There, now that wasn’t so bad, was it?
Since he took on the top job at BP, Bernard Looney has been behaving like a schoolboy playing hookey to avoid his tetanus shot. He knows it’s unavoidable, but can’t bear the thought of the pain.
After ducking the decision six months ago, when it was plain that oil was set for a demand shock like we’ve not seen in a generation, today he’s proffered his arm to Nurse and taken it. He’s halved the dividend like his predecessors did in 1992 and 2010.
And guess what? He barely felt a scratch.
The markets knew it was needed and supported him with a leap in the share price (admittedly after a near-50% slump in the past year).

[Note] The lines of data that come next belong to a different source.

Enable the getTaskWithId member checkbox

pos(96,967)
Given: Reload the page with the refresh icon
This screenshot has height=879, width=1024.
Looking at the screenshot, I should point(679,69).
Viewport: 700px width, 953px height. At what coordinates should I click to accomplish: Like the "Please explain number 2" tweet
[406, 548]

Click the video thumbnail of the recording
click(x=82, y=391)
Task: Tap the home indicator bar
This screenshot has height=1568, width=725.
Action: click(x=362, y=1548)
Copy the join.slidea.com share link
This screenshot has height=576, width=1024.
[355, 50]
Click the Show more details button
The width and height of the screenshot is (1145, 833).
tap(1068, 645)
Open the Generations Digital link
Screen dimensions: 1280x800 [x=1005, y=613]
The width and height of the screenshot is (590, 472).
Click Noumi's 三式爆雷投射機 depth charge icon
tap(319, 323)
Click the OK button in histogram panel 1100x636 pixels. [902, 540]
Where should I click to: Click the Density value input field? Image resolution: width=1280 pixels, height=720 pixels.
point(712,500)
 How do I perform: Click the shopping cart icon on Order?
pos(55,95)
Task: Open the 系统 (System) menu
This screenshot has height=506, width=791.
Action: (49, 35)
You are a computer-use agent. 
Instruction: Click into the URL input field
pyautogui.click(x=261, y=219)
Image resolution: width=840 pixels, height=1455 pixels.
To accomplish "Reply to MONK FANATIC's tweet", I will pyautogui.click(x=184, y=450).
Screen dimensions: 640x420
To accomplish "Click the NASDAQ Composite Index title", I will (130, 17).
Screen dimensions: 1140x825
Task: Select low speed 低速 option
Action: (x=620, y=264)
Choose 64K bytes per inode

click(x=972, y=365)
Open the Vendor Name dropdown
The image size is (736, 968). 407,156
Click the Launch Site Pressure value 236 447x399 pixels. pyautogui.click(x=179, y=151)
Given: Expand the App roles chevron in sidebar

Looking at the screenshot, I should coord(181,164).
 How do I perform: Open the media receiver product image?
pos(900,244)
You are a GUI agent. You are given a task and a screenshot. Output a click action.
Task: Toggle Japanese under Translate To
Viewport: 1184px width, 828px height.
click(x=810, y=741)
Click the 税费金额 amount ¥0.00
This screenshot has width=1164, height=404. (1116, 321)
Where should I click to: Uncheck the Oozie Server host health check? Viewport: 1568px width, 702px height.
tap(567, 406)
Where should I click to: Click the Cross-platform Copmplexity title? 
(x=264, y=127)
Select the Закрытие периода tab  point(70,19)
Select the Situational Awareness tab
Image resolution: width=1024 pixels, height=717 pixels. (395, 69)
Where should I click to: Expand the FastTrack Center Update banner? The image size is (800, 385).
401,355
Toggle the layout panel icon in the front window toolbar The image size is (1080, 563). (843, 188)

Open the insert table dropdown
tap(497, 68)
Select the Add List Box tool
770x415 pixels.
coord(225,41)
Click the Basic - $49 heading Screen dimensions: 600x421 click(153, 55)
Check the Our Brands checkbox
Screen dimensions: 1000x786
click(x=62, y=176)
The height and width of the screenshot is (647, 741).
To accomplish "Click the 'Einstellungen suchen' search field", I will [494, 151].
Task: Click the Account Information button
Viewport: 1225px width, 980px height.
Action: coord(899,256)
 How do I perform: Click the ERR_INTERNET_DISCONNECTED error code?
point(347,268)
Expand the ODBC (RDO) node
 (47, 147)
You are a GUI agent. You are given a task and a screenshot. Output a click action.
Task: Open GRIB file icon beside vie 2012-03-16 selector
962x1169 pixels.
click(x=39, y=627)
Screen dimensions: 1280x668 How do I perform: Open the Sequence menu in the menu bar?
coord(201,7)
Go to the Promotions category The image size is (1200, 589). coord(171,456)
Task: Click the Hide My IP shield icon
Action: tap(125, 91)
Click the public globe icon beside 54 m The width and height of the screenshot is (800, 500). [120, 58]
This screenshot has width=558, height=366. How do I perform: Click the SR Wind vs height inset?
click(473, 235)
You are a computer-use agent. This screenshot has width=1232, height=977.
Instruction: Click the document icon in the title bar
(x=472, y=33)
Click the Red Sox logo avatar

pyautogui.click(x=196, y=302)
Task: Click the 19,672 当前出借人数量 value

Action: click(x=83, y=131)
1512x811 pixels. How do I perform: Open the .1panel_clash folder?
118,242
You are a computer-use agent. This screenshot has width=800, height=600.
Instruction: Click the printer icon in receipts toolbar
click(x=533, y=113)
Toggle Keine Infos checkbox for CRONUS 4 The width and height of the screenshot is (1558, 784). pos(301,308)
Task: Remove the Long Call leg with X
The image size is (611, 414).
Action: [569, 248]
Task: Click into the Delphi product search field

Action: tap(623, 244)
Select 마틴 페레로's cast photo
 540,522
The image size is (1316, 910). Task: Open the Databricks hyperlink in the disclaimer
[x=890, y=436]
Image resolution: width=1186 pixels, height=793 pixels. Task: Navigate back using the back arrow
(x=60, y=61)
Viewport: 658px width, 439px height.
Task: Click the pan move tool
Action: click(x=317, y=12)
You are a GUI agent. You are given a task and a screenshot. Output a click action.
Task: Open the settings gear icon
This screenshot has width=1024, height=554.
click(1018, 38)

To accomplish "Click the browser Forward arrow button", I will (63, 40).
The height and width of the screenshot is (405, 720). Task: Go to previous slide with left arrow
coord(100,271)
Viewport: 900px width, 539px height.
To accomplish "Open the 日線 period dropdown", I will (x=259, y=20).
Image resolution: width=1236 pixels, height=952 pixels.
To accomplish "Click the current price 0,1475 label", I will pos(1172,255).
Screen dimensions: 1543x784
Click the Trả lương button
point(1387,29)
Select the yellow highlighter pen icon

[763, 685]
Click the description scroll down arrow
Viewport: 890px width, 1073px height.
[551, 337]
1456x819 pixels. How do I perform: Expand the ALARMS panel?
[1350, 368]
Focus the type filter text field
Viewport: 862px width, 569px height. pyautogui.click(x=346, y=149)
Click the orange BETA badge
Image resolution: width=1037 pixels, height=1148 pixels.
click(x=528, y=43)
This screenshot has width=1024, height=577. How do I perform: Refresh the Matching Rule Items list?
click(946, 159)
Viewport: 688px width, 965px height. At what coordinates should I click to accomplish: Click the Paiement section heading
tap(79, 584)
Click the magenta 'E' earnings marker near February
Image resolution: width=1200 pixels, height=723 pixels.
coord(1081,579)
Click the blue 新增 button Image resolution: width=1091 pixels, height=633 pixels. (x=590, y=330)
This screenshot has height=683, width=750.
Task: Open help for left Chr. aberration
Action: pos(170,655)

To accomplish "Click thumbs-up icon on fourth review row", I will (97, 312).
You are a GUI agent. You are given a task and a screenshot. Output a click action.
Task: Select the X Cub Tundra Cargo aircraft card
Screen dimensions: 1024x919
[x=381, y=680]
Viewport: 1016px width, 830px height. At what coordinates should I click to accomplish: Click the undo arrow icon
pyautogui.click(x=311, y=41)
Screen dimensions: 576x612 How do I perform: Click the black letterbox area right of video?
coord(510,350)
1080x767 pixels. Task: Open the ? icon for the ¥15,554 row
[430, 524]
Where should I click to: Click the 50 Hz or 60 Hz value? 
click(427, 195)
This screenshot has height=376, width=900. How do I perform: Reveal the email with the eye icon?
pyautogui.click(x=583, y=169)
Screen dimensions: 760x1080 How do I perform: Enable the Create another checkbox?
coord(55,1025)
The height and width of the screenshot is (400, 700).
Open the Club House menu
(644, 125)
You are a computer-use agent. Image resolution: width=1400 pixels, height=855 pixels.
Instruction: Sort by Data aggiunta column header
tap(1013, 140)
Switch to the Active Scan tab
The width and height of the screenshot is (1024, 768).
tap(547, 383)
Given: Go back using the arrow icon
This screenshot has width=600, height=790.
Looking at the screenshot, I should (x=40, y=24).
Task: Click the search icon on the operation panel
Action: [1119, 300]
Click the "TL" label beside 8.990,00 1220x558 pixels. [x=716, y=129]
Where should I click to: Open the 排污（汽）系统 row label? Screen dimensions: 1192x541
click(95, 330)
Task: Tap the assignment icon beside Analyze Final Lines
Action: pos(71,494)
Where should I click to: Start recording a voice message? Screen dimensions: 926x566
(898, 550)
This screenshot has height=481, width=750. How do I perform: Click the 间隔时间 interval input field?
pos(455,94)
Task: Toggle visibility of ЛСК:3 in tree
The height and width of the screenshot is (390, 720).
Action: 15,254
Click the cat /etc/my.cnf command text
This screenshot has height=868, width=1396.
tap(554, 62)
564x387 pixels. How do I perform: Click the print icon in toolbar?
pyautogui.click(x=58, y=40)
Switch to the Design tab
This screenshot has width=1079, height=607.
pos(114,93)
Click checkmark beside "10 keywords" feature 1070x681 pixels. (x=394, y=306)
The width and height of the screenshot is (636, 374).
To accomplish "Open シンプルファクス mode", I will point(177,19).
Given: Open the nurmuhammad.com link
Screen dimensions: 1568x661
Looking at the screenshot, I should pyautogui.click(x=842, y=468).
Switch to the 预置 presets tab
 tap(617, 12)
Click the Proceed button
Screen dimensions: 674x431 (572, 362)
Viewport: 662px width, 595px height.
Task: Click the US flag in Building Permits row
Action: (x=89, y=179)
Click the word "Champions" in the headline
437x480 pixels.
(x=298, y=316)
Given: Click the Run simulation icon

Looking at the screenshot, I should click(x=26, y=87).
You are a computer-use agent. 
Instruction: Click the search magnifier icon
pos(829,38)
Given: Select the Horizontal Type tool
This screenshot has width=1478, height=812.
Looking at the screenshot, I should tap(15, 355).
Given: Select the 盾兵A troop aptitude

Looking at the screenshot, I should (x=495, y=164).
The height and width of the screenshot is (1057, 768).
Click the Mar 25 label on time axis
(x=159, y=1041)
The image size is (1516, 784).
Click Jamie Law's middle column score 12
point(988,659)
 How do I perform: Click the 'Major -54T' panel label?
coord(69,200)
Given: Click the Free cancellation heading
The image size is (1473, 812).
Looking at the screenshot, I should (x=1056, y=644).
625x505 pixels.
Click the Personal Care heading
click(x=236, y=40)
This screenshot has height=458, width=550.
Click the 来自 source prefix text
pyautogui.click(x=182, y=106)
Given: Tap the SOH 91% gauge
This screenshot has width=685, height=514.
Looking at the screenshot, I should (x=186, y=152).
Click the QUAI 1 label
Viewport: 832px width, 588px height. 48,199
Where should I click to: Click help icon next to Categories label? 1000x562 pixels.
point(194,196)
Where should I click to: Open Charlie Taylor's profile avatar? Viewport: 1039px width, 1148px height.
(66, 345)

Today’s announcement isn’t just a cut in the dividend; it’s a fundamental change away from the old “progressive dividend” mantra whereby the divis rise no matter what.
From now on, cash is returned to shareholders only when it’s been generated from the business.
That’s a jolly good thing.
For, while paying dividends with debt might be acceptable if good times are in sight, when they’re not, it’s just bad, risky business.
And there’s certainly no sight of a party round the corner for BP and its ilk. Global demand for oil has been battered by Covid’s impact on the economy, and the shift to renewables cheerily gathers pace.
Looney needs to invest more in green and get BP’s debt down. Cutting the divi helps on both.
The good news is that there’s progress on both those fronts to accompany the dividend cut. After numerous sales of assets and cutting spending, debt is down $10.5 billion in the quarter to $41 billion. And BP is growing its relevance in clean energy – even if that isn’t happening fast enough for the greenies.
My guess is oil majors’ capacity cuts will eventually see one last spike in prices before it falls to stay low for good.
It’s early days, but Looney is doing what he can to prepare BP for that.